Saturday, February 21, 2004

A Democratic Primary? In Utah?!?

The Utah Democratic presidential primary is on Tuesday. Interestingly, according to the party webpage, the primary is open to effectively anyone--"all citizens of the United States who will be 18 years of age by the 2004 general election and reside in the State of Utah. Additionally, voters must publicly declare themselves to be participating as Democrats and that they will not participate in the nominating process of any other party for the corresponding election." Methinks many BYU students who didn't vote in their home state Republican primaries could take advantage of this, if they wanted to and didn't mind getting Democratic junk mail ("Participants do not need to be registered to vote, although they will have to sign a form adding them to the party's mailing list."--Desnews).

The question, of course, would be who to vote for, if one were intent on doing so. There are basically three options (Kucinich, though on the ballot, seems highly unlikely to break 15% for the first time in one of the most conservative states in the Union).

1. Dean. Incredibly, Dean still wants voters to vote for him, despite having dropped out, supposedly because "if we receive a sufficient number of votes, we can receive delegates to send to the national convention." The downside to this, of course, is that Dean was barely breaking 15% in states he actually tried in, so it seems highly likely that anyone foolish enough to vote for Dean will merely waste his vote, and Dean won't get any more delegates.

2. Kerry. Seems to be winning contests mainly by virtue of having won contests elsewhere, not through any deep affinity with the voters. Strategic Republicans might want this to continue to force Edwards to drop out sooner, taking Kerry (and his attacks on President Bush) out of the headlines to a degree.

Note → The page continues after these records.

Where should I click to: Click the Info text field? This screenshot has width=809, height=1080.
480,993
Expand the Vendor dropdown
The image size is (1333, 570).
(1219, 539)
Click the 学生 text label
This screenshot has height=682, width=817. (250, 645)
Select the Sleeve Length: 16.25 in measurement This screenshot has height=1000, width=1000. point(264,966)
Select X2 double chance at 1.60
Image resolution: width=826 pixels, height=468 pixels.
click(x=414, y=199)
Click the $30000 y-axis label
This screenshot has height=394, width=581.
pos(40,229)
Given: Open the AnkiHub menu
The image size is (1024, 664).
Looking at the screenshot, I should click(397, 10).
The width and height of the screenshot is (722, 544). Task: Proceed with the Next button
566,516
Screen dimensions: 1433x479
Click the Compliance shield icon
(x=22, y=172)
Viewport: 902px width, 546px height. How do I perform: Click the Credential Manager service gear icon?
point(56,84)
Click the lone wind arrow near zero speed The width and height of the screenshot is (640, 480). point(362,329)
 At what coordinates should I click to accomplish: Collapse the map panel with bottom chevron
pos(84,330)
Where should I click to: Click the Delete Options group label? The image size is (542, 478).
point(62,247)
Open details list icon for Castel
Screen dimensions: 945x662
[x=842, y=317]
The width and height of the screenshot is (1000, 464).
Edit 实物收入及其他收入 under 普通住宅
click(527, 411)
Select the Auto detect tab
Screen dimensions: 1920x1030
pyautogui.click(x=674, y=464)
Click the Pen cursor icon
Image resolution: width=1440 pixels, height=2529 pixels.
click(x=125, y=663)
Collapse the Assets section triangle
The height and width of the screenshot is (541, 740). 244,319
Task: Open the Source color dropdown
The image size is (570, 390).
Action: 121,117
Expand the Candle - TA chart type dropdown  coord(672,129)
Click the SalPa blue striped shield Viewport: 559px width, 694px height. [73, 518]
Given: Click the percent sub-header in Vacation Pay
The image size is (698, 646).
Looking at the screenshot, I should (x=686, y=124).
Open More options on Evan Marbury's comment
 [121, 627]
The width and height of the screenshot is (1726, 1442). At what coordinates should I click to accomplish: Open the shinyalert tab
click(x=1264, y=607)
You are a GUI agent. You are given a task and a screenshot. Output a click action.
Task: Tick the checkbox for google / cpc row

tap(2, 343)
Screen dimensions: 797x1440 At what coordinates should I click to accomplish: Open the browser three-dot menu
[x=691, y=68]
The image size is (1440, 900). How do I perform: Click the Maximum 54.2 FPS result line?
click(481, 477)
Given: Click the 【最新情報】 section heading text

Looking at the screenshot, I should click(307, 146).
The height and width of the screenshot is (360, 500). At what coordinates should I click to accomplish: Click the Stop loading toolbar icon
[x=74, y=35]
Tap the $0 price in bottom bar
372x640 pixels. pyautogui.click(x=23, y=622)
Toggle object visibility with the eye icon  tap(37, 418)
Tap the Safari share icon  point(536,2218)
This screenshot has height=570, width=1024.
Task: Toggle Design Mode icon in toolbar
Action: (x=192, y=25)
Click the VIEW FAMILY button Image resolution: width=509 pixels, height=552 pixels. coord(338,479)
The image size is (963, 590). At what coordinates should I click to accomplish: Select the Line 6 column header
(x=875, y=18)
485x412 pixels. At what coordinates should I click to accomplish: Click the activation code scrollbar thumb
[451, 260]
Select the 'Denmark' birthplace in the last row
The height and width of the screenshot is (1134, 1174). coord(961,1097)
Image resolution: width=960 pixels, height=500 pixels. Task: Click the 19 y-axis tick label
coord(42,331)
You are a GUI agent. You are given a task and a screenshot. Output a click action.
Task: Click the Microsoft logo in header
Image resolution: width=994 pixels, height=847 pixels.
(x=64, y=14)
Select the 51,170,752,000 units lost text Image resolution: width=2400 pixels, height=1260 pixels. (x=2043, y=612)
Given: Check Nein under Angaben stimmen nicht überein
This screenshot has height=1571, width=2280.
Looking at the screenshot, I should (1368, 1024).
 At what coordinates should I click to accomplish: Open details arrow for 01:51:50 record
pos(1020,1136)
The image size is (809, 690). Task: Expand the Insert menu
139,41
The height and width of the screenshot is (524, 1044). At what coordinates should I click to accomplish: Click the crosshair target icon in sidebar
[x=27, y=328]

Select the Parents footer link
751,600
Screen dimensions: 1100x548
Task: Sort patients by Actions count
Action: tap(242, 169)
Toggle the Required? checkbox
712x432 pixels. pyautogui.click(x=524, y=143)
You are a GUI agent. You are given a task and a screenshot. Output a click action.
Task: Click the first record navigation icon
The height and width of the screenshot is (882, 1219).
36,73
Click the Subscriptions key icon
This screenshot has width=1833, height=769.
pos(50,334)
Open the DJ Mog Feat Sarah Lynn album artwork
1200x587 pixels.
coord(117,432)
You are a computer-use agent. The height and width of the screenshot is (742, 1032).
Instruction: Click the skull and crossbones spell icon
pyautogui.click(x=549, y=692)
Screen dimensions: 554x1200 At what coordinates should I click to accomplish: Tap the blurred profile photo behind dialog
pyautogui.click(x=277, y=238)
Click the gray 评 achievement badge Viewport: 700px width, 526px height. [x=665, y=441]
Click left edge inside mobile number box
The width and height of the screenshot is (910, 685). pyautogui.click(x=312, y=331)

3. Edwards. Claims that he's gaining in every state at the time of voting, implying that if the calendar weren't so frontloaded he'd be winning, as voters would have time to get to know him better. Also may gain if the voters who voted for Dean (for whom the 'electability' argument wouldn't seem to hold much sway) move disproportionately to him. Strategic Republicans might want him to do better, so as to force Kerry to spend time and money fighting him off, to increase the chances that one or both will go negative, and to keep the Dems from 'unifying' around Kerry yet.

Which of these strategies/scenarios would be better (for either party) depends on many other variables, of course.

Other primary tidbits: Frontloading seems not to have worked for Utah Democrats after all, as everyone is more or less ignoring their 29 delegates. No candidate seems likely to visit the state. Furthermore, I can't find any polling data, suggesting that no one else cares either (and we already knew that the Legislature doesn't care, since it declined to fund the primary). Past Democratic primaries had turnout of 27,000 in 1992 and 17,000 in 2000 (after Bradley had dropped out)--it should be interesting to see if that number changes significantly. Finally, insofar as I've been able to tell, no one is visibly campaigning in Provo--I've heard that there are BYU student organizations for both Kerry and Edwards, but haven't seen either of them do anything, on or off campus. Which is a shame, as Democrats at BYU are so misunderstood that they really need to do a better job of getting their message out.